Great find for sure! Looks like you've got a good amount of the stuff to put it back together correctly. The pedals, chainguard, light, and dropstand are either wrong or missing but you have what appears to be the original aluminum handlebars and stem which is a rarity indeed. If you look at the chainring, you'll see the holes along the outside; this was for their pie crust style chainguard.

I'd put this around 1936. First year for the Silver King was '35 and the frame had a different style lug. That being said, I have a '35 with the serial 3999 so if they numbered them consecutively, I'd say it'd have been soon after mine. Also, the headbadge is the '36 style I believe.

Also, these were all 24" bikes, yes, but the cockpit is sized as if it were a 26" bike. Presumably this was to create more of a dramatic difference between the weight of this aluminum bike and its steel balloon counterparts. Good luck with the bike!


----------



## hotrod62 (Mar 2, 2012)

Thanks for all the great info i'd say they story was off a few years, pedals and drop stand wont be a big deal i dot see finding a pie crust chainguard   or  fender light in my near future.....


----------



## jpromo (Mar 2, 2012)

Ha, I know what you mean. Nice thing is you'll be able to assemble it and make a great rider sans chainguard and light. A few years off is pretty good for a 75 year old story!


----------



## fordsnake (Mar 2, 2012)

The hockey stick chain guard is correct for your bike...also I believe the chainring is correct? I've owned several SK's and some came with predrilled holes. I have a "Wing Bar" that has the drilled holes in the chainring and the hockey stick chain guard. I also have a Duralium with the pie crust chainguard, it's very similar to the featured bike except it has blue fenders.


----------



## JOEL (Mar 2, 2012)

The drilled chainring is used on models with and without the pie crust. It looks like you have most of the hard parts. The rims are scarce with good chrome but yours at least look functional. The battery can is a hard one too. Could use a Silver Ray or Delta Horn/Light. A locksmith can make a key for the fork lock.

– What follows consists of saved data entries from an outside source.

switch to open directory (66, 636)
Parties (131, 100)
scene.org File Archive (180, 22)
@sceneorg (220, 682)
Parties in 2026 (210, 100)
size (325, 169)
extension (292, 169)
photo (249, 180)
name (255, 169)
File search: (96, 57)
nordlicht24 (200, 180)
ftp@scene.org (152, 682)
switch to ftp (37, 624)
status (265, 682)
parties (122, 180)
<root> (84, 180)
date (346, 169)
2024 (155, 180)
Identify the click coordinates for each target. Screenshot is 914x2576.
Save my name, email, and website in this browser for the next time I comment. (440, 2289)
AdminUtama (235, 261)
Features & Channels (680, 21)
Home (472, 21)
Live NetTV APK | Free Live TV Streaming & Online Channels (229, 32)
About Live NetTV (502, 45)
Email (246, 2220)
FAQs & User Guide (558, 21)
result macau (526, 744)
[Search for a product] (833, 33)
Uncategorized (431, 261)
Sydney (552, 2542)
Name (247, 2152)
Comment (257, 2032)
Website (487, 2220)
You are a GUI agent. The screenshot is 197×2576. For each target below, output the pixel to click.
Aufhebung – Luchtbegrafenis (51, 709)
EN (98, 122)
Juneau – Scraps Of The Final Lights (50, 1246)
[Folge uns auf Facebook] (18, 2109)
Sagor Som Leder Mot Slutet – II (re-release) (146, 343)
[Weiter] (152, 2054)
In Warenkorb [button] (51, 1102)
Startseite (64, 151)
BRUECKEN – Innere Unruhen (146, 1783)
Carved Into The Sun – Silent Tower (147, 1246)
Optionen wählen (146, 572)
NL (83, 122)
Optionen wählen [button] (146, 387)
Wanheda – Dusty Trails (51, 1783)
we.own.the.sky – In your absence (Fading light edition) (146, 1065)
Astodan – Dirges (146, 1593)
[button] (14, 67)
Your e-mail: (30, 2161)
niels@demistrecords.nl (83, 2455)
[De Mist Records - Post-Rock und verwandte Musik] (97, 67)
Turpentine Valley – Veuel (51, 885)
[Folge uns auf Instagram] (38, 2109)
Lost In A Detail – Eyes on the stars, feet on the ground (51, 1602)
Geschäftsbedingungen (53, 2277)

You will be surprised how well that aluminum will clean up.


----------



## fordsnake (Mar 2, 2012)

Here's a little something for inspiration, enjoy!


----------



## Rear Facing Drop Out (Mar 2, 2012)

*Silver king*

Cool bike. Will clean up well. Wrong saddle and pedals, bars and neck look steel to me, but the guard is right. Always two ways to go, full correct resto...$$$ or get it up and riding! I have a nice chrome pair of rims with WW's but need a good buck. I have seen these rims painted and the bikes look cool too. careful with the fenders.. if you want to paint a pair let me know or look for a pair of steel ones. These should be rolled out and preserved...


----------



## Adamtinkerer (Mar 2, 2012)

According to the NBJ Monark serial # list, 3601-8100 were all 1935 #s. Of course, any of these lists are subject to interpretation!


----------